Le Conseil de sécurité de l'ONU prolonge ses négociations sur l'aide humanitaire transfrontalière à la Syrie
Le Conseil de sécurité de l'ONU a renoncé à voter jeudi, comme initialement prévu, sur une prolongation de l'autorisation d'aide humanitaire transfrontalière à la Syrie sans l'aval de Damas, décidant de poursuivre vendredi ses négociations, faute d'accord entre la Russie et les Occidentaux sur sa durée.
Selon des diplomates, Moscou insiste toujours sur une extension limitée à six mois, éventuellement reconductible, alors que les Occidentaux réclament un an de prolongation pour cette autorisation en vigueur depuis 2014 et qui arrive à expiration dimanche.
Un nouveau texte produit jeudi soir, obtenu par l'AFP, a été proposé par la Norvège et l'Irlande, gestionnaires du dossier au Conseil de sécurité. Il prévoit six mois de prolongation jusqu'au 10 janvier 2023, "avec une extension de six mois supplémentaires, jusqu'au 10 juillet 2023, sauf si le Conseil en décide autrement".
L'extension serait aussi conditionnée à un "rapport substantiel" du secrétaire général, notamment sur la transparence des cargaisons d'aide, sur les progrès pour acheminer une assistance à partir de Damas à travers les lignes de front, et sur les progrès réalisés pour "des projets de réhabilitation rapide en lien avec les besoins humanitaires".
Jeudi soir, l'incertitude subsistait pour savoir si cette nouvelle proposition pourrait convenir à la Russie et si un vote était possible dès vendredi. "La Russie insiste pour 6 mois seulement", a indiqué à l'AFP un ambassadeur sous couvert d'anonymat.
L'autorisation transfrontalière, en vigueur depuis 2014, permet l'acheminement d'une aide humanitaire au nord-ouest de la Syrie via le point de passage de Bab al-Hawa à la frontière syro-turque, emprunté chaque mois par des centaines de camions. Cette aide humanitaire internationale est destinée à plus de 2,4 millions de personnes dans la région d'Idleb tenue en grande partie par des groupes jihadistes et des rebelles.

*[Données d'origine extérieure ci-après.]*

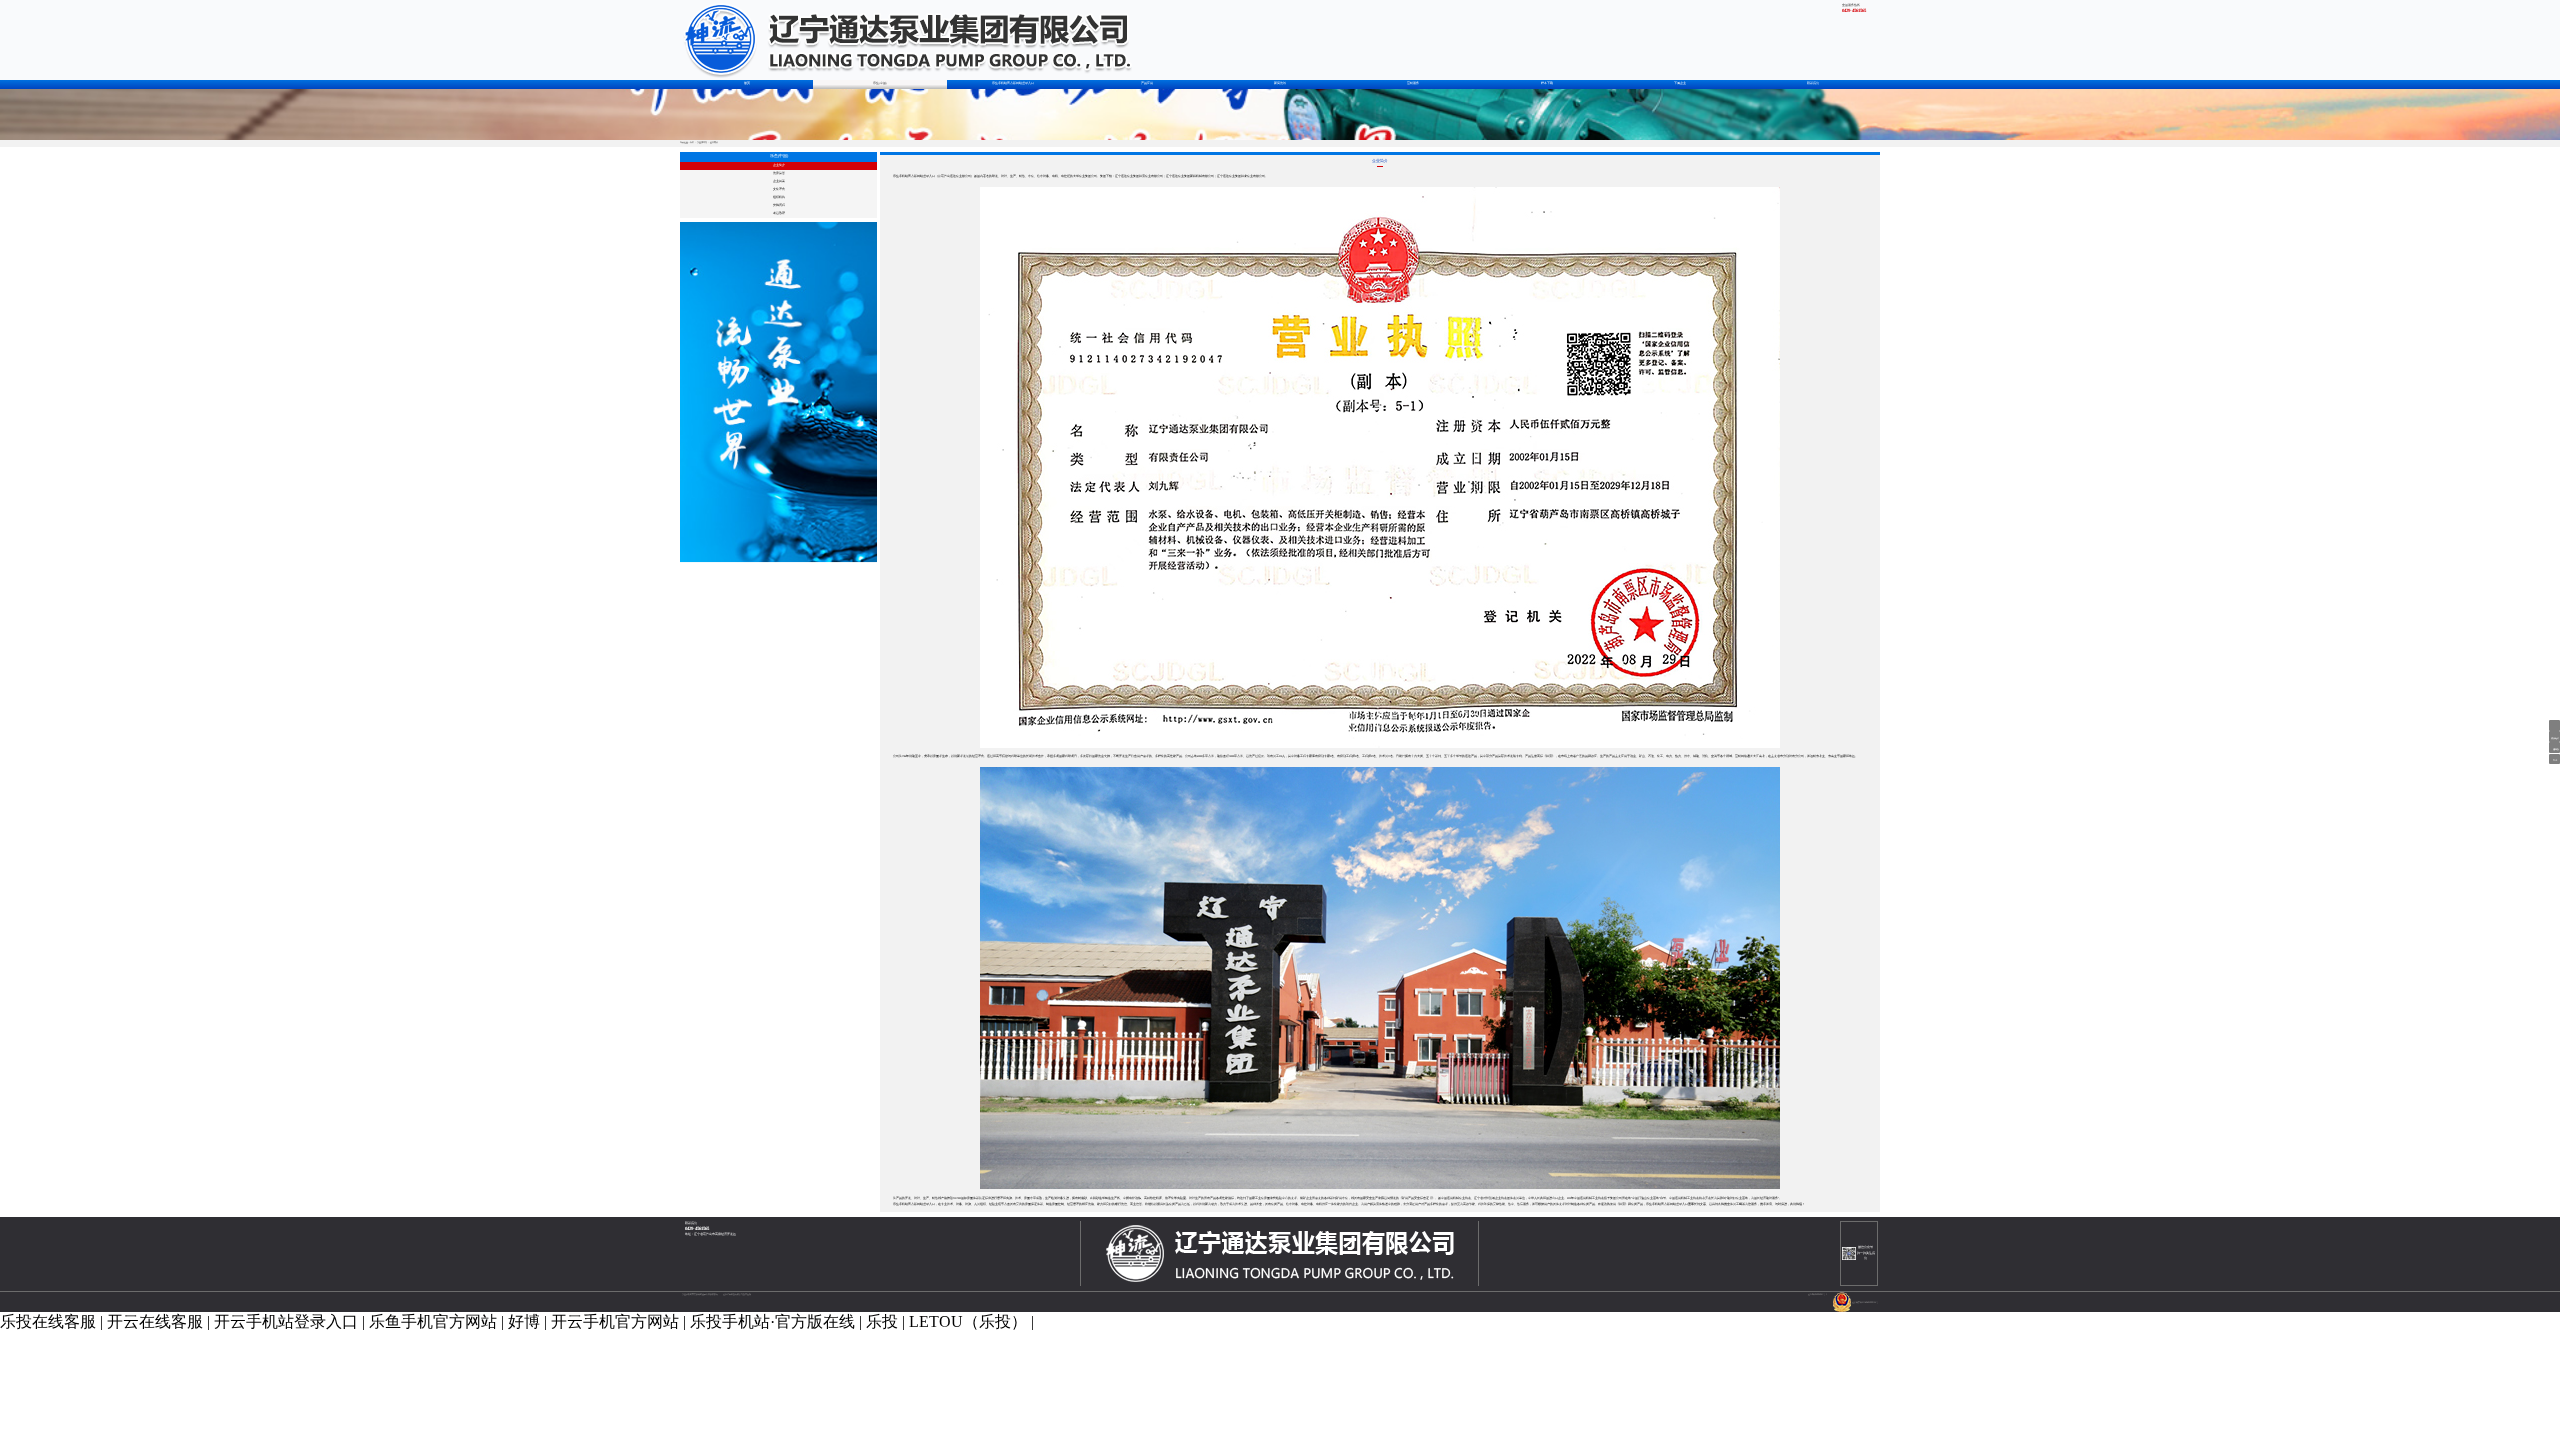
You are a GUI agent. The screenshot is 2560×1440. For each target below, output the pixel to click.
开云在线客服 (155, 1321)
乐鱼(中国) (702, 142)
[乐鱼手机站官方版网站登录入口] (906, 40)
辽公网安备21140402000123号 (1865, 1302)
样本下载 (1547, 83)
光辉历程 (779, 205)
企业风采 (779, 181)
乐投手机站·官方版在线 (772, 1321)
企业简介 (779, 165)
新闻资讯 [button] (1280, 83)
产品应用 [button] (1147, 83)
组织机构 (779, 197)
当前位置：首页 (687, 142)
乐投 (882, 1321)
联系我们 (1813, 83)
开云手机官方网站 (615, 1321)
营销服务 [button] (1413, 83)
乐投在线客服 (48, 1321)
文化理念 (779, 189)
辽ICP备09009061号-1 (1817, 1294)
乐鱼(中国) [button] (880, 83)
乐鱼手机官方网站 (433, 1321)
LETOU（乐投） (968, 1321)
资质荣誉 (779, 173)
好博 (524, 1321)
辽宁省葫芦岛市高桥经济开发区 (715, 1234)
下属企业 (1680, 83)
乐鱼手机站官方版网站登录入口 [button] (1013, 83)
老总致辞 (779, 213)
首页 (747, 83)
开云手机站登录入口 (286, 1321)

Pour Moscou, qui dispose d'un droit de veto au Conseil de sécurité et qui a considérablement fait réduire ces dernières années ce dispositif qui viole à ses yeux la souveraineté de la Syrie, l'acheminement de l'aide vers le nord-ouest du pays ne devrait s'effectuer qu'à partir de Damas à travers les lignes de front.
- "Réhabilitation rapide" -
L'ONU a tenté de développer celui-ci mais le juge toujours insuffisant pour répondre aux besoins de millions de Syriens dans la région d'Idleb. Seules cinq livraisons ont été réalisées jusqu'à présent à travers les lignes de front, relève l'Organisation qui demande un maintien sur le long terme du mécanisme transfrontalier.
Après avoir laissé entendre ces derniers mois qu'elle s'opposerait à une nouvelle prolongation de l'autorisation, la Russie a accepté récemment une extension. Dans son dernier projet concurrent à celui de la Norvège et de l'Irlande, remis jeudi à ses 14 partenaires, elle prévoit d'étendre le dispositif pour "six mois + six mois", avec une clause prévoyant une nouvelle décision du Conseil en janvier.
Cette condition est cependant jugée inacceptable par les Occidentaux qui n'y voient pas de garantie d'une autre prolongation du dispositif en début d'année prochaine.
Dans les différents textes proposés, les mentions visant à favoriser des "projets de réhabilitation rapide" en Syrie constituent une nouveauté marquante. Jusqu'à présent, les Occidentaux - la France en tête - avaient toujours conditionné tout début d'aide à la reconstruction à une réforme politique en Syrie, laquelle reste dans les limbes.
Ces derniers mois, les Etats-Unis, rejoints pas de nombreux membres du Conseil de sécurité, avaient cependant infléchi leur discours et évoqué la possibilité de financer des projets de "réhabilitation rapide" dans le pays.
Les textes concurrents sur la table du Conseil de sécurité parlent "de nouvelles initiatives internationales pour élargir les activités humanitaires en Syrie", évoquant "des projets de réhabilitation rapide" en matière d'eau, d'assainissement, d'électricité, de santé, d'éducation et d'abris.
Ces dernières semaines, des dizaines d'ONG et plusieurs hauts responsables de l'ONU ont fait pression sur les membres du Conseil de sécurité pour que l'autorisation transfrontalière soit à nouveau étendue pour un an.